I was inspired to write this post by Joshua Ottwell’s thoughts on finding rows present in one table but not another.
What follows is an exploration of how we can use a Full Outer Join to perform a “diff” on the data in two tables. We’ll also look at doing something similar for two distinct result sets from the same table.
In this instance, we want to identify :
- records that exist in the first table but not the second
- records that exist in the second table but not the first
- records that exist in both tables but where some values differ
Before going any further, I should say that the example that follows will make more sense if you consider Terry Pratchett’s observation that :
“In ancient times cats were worshipped as gods; they have not forgotten this.”
The Family Firm
Let’s say I have a report that I want to change.
I’ve simulated the output of the report and captured it in a table like this :
create table employee_report_baseline(
id number,
emp_name varchar2(100),
job_title varchar2(100) )
/
insert into employee_report_baseline( id, emp_name, job_title)
values(1,'DEBBIE', 'CEO');
insert into employee_report_baseline( id, emp_name, job_title)
values(2, 'MIKE', 'MINION');
insert into employee_report_baseline( id, emp_name, job_title)

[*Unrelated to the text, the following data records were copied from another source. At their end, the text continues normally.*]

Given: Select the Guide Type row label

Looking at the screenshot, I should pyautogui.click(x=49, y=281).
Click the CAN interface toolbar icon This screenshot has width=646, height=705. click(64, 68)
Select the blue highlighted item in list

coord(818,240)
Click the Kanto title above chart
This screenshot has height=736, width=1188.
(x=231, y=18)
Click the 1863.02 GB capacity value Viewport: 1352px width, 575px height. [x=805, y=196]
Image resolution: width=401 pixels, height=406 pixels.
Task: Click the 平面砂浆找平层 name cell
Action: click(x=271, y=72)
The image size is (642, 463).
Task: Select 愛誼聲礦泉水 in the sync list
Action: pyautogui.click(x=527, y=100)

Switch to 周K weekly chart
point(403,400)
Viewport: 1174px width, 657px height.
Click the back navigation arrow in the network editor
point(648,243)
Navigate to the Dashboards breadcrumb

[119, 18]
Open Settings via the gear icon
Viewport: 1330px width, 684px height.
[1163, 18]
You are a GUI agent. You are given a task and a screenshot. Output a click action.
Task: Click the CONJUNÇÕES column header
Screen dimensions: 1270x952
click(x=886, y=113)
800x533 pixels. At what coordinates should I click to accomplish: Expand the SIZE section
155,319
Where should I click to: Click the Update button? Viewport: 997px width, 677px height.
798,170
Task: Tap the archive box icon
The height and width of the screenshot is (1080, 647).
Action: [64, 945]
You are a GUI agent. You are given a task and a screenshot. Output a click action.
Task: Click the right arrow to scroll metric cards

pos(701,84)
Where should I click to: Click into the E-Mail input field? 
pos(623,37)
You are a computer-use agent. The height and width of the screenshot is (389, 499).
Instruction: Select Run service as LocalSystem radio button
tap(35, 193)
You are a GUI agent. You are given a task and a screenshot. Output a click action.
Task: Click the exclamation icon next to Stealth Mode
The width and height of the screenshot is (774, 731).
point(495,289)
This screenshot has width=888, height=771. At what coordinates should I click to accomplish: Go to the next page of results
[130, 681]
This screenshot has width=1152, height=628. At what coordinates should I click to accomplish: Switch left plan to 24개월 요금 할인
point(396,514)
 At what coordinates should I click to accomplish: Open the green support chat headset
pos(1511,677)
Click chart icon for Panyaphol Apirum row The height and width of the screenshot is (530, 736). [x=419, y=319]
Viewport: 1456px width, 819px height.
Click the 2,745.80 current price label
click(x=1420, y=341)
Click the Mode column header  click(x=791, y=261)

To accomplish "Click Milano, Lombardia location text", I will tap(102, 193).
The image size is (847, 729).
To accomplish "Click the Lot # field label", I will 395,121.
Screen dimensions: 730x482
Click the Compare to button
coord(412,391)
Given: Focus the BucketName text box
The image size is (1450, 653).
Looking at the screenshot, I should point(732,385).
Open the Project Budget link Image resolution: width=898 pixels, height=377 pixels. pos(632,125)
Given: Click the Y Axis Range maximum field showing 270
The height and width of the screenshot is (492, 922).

values(3, 'TEDDY', 'DOG');
commit;
The output of the new version of the report is simulated like this :
create table employee_report_new
as
select *
from employee_report_baseline
where emp_name != 'MIKE';
update employee_report_new
set job_title = 'LADY-IN-WAITING'
where emp_name = 'DEBBIE';
insert into employee_report_new( id, emp_name, job_title)
values(4, 'CLEO', 'CAT');
commit;
Identifying missing or new records
First of all, let’s see if the records returned are the same for both reports. Happily ID is a unique key for the dataset, which makes the comparison fairly simple :
select bsl.id, nr.id,
case
when bsl.id is null then 'Added in New Report'
when nr.id is null then 'Missing from New Report'
end as status
from employee_report_baseline bsl
full outer join employee_report_new nr
on bsl.id = nr.id
where bsl.id is null
or nr.id is null
order by 1 nulls last;
The absence of the key value from either table indicates that the record is in one table but not the other.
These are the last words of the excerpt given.